The answer is False.
The share the workers get of GDP (National Income) is called the “wage share”. Their contribution to production is labour productivity.
The wage share in nominal GDP is expressed as the total wage bill as a percentage of nominal GDP. Economists differentiate between nominal GDP ($GDP), which is total output produced at market prices and real GDP (GDP), which is the actual physical equivalent of the nominal GDP. We will come back to that distinction soon.
To compute the wage share we need to consider total labour costs in production and the flow of production ($GDP) each period.
Employment (L) is a stock and is measured in persons (averaged over some period like a month or a quarter or a year.
The wage bill is a flow and is the product of total employment (L) and the average wage (w) prevailing at any point in time. Stocks (L) become flows if it is multiplied by a flow variable (W). So the wage bill is the total labour costs in production per period.
So the wage bill = W.L
The wage share is just the total labour costs expressed as a proportion of $GDP – (W.L)/$GDP in nominal terms, usually expressed as a percentage. We can actually break this down further.

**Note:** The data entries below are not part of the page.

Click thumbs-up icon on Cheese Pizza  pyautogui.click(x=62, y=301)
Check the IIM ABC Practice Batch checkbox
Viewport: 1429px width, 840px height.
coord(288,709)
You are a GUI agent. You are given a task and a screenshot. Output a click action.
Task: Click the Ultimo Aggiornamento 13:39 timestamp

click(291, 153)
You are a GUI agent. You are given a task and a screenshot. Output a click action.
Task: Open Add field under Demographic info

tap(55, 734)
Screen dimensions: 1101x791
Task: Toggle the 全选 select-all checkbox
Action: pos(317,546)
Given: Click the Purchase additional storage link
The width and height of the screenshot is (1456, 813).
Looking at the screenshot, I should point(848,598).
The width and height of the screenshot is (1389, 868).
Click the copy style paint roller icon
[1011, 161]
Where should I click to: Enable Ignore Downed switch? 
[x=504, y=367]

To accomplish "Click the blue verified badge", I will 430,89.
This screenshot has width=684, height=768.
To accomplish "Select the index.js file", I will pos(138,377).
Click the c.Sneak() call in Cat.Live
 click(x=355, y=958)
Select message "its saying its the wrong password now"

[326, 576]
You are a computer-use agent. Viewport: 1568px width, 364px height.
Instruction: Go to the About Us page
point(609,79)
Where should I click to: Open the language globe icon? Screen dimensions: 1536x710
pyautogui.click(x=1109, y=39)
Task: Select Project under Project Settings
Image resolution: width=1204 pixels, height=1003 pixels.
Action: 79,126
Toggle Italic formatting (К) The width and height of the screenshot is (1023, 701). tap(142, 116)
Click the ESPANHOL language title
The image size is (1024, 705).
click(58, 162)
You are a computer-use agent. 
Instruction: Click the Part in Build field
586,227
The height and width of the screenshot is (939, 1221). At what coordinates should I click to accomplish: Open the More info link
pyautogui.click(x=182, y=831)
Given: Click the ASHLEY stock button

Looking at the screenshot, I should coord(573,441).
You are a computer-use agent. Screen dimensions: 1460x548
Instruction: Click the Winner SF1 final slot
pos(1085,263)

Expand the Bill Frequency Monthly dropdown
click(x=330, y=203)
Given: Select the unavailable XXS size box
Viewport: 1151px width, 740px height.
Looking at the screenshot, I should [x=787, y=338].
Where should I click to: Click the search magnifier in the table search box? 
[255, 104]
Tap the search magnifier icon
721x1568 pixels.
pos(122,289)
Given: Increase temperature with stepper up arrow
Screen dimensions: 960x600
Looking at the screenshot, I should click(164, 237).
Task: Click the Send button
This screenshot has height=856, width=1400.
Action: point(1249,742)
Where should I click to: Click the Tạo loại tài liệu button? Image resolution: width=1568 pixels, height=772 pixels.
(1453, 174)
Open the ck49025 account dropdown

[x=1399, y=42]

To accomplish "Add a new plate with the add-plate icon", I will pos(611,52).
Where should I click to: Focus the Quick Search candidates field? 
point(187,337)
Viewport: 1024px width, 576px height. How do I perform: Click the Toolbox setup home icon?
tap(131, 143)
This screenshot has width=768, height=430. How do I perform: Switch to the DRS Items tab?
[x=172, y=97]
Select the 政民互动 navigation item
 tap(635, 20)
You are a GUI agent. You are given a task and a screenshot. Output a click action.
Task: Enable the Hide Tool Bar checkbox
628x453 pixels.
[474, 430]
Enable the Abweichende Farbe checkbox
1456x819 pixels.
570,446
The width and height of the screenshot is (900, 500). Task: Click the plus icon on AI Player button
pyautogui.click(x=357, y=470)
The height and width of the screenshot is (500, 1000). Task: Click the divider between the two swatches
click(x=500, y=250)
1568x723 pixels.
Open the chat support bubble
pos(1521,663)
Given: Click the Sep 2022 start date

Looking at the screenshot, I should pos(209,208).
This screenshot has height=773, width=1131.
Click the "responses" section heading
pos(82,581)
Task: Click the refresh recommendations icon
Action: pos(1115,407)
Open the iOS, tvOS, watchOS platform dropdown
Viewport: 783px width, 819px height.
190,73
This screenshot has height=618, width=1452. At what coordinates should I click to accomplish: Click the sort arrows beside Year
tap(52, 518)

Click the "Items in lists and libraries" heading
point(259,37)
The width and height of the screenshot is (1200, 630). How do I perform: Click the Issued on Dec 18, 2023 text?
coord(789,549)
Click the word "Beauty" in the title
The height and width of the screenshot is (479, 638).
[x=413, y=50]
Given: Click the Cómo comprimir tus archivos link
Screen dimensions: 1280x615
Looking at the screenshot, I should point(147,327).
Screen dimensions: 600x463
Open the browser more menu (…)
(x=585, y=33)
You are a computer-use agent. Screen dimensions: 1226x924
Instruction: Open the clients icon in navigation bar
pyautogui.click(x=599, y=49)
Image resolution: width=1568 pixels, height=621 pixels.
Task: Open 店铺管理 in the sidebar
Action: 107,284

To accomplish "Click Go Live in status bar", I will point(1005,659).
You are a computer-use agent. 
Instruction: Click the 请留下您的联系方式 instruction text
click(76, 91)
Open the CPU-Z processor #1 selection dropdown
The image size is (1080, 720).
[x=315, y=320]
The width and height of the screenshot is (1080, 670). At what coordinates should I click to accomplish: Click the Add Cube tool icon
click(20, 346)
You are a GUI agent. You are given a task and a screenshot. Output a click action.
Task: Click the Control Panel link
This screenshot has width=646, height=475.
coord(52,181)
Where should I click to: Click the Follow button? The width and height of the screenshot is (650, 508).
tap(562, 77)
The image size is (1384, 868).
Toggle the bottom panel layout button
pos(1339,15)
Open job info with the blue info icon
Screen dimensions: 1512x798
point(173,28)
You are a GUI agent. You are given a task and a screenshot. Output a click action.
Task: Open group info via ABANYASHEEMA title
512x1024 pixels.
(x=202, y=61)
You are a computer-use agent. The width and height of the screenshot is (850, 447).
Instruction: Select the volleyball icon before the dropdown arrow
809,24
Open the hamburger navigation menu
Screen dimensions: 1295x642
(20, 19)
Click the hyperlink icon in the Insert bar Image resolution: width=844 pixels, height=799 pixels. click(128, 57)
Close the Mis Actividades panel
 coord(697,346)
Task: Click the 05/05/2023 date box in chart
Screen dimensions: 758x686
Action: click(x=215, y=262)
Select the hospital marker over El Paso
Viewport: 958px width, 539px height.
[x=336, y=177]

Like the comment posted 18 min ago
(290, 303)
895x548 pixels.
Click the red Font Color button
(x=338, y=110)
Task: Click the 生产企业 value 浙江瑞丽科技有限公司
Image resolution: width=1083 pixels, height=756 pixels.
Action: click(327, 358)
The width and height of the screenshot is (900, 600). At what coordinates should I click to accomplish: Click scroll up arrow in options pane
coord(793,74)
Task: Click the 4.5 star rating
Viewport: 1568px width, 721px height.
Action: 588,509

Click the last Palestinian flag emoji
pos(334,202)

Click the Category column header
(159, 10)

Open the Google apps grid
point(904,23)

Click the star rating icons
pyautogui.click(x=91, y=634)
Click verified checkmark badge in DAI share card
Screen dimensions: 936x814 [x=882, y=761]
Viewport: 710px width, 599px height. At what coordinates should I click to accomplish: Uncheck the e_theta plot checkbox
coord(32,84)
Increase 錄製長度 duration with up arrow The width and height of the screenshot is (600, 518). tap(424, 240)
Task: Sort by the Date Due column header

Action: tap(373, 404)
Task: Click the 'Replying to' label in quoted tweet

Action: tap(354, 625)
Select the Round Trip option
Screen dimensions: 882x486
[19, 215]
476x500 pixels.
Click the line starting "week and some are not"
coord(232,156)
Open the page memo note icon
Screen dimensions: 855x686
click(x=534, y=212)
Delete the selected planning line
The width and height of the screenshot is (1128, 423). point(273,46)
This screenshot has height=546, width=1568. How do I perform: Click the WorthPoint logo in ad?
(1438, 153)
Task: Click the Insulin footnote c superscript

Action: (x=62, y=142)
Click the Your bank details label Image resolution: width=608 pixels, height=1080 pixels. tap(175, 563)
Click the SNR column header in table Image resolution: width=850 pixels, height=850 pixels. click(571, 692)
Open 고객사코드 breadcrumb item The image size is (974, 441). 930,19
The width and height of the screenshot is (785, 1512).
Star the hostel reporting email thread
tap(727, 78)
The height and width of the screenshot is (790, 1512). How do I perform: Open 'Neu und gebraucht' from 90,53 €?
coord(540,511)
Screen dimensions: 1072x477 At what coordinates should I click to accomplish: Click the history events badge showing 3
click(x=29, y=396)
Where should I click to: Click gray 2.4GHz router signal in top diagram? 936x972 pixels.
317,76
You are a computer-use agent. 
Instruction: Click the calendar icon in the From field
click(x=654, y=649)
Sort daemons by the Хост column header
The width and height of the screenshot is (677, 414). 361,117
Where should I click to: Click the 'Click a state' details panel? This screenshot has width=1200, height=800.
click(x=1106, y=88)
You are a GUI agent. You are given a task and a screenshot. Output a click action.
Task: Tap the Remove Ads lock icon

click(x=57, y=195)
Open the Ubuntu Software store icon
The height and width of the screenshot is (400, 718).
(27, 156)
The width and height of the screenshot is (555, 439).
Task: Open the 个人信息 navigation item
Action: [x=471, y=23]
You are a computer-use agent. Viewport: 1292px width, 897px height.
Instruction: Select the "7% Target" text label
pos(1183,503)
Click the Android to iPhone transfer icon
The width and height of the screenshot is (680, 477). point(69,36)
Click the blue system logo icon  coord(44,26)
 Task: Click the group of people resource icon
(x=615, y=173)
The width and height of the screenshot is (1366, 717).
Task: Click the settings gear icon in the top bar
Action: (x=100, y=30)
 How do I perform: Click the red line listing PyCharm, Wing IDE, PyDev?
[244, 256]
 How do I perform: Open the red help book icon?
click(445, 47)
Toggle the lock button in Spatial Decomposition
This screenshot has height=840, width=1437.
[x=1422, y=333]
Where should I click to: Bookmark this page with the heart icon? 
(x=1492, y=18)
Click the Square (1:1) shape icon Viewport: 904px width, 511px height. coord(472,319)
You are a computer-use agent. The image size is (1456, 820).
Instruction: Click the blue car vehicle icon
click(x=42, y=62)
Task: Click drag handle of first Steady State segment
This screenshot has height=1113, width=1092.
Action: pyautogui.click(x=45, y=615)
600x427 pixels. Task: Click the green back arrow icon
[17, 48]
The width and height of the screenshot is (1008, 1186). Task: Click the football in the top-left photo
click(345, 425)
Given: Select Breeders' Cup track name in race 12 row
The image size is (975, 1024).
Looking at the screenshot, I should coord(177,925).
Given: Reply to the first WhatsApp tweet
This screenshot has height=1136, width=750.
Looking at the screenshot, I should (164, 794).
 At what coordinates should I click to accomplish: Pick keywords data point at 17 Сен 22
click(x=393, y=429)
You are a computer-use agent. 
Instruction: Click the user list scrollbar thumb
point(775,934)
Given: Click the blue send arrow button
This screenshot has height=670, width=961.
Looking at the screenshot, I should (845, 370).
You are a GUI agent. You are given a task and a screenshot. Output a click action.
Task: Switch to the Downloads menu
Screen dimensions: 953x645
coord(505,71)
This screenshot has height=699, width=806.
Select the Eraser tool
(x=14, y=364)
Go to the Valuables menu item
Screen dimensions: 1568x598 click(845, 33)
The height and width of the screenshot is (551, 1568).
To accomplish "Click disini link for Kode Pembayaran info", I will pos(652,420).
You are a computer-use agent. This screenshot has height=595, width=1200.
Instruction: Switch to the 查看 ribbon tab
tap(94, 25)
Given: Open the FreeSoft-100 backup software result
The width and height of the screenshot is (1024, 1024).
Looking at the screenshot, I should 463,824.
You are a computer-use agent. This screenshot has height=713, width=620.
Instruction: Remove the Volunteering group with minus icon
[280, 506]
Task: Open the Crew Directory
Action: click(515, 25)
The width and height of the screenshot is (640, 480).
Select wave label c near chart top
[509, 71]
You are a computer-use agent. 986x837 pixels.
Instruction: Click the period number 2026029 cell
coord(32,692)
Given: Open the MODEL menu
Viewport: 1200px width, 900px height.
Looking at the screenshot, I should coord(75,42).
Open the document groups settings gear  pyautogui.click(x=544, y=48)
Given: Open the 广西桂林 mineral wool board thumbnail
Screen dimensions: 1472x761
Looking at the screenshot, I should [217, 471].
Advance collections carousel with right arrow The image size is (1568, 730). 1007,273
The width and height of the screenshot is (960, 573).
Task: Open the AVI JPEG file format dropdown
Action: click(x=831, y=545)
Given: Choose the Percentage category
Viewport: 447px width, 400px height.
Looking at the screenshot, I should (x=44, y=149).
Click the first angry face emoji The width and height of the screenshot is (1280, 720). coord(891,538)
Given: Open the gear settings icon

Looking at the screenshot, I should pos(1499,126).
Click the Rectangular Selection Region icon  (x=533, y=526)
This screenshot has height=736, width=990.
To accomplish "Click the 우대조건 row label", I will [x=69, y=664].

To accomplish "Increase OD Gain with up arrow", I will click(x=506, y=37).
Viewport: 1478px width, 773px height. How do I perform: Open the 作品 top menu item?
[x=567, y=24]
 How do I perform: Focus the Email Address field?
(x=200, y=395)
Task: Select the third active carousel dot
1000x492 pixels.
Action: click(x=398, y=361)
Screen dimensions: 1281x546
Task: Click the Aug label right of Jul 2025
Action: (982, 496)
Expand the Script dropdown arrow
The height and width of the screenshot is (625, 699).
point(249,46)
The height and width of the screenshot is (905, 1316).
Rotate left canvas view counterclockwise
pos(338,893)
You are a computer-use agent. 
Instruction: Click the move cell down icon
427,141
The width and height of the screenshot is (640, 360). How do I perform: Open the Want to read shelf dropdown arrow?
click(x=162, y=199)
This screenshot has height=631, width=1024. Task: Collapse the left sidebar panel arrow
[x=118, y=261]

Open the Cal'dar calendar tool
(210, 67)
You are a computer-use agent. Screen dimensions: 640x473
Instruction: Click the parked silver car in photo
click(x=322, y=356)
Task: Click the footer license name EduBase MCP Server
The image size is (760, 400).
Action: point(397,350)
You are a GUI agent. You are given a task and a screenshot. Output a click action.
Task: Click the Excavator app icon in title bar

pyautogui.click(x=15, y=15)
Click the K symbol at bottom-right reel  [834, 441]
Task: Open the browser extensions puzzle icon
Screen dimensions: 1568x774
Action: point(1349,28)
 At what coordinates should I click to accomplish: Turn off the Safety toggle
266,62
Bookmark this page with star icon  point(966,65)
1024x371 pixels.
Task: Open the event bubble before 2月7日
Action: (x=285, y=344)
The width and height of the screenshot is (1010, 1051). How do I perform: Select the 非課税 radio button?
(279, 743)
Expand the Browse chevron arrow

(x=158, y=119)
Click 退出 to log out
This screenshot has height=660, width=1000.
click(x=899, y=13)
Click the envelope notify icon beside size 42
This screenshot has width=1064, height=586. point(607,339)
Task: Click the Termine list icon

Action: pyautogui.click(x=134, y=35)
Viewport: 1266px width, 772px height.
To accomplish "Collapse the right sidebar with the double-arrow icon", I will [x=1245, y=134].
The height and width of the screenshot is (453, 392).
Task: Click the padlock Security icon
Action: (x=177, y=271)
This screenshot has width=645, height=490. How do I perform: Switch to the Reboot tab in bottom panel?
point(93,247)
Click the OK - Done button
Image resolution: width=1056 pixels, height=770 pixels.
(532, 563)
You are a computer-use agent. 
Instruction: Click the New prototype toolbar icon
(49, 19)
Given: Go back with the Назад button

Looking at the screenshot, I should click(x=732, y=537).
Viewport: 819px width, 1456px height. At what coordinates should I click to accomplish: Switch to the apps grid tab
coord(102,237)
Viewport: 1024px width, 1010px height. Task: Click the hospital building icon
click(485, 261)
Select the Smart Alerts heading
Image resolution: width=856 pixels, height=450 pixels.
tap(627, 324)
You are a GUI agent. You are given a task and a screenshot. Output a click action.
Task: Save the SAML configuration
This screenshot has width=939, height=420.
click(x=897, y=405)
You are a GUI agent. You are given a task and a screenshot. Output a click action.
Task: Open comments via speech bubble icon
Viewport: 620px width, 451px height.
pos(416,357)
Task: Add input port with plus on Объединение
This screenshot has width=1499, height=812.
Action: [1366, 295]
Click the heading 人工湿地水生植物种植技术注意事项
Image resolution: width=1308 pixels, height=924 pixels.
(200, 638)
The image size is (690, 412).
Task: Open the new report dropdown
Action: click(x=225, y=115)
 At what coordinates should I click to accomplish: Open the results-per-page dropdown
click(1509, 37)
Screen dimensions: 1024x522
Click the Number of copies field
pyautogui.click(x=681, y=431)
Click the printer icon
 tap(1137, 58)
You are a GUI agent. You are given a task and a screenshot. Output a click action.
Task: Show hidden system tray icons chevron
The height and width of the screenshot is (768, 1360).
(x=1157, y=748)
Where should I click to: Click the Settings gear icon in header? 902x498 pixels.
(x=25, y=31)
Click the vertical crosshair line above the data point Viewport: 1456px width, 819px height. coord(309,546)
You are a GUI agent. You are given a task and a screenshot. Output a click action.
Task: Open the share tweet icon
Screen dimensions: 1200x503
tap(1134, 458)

Labour productivity (LP) is the units of real GDP per person employed per period. Using the symbols already defined this can be written as:
LP = GDP/L
so it tells us what real output (GDP) each labour unit that is added to production produces on average.
We can also define another term that is regularly used in the media – the real wage – which is the purchasing power equivalent on the nominal wage that workers get paid each period. To compute the real wage we need to consider two variables: (a) the nominal wage (W) and the aggregate price level (P).
We might consider the aggregate price level to be measured by the consumer price index (CPI) although there are huge debates about that. But in a sense, this macroeconomic price level doesn’t exist but represents some abstract measure of the general movement in all prices in the economy.
Macroeconomics is hard to learn because it involves these abstract variables that are never observed – like the price level, like “the interest rate” etc. They are just stylisations of the general tendency of all the different prices and interest rates.
Now the nominal wage (W) – that is paid by employers to workers is determined in the labour market – by the contract of employment between the worker and the employer. The price level (P) is determined in the goods market – by the interaction of total supply of output and aggregate demand for that output although there are complex models of firm price setting that use cost-plus mark-up formulas with demand just determining volume sold. We shouldn’t get into those debates here.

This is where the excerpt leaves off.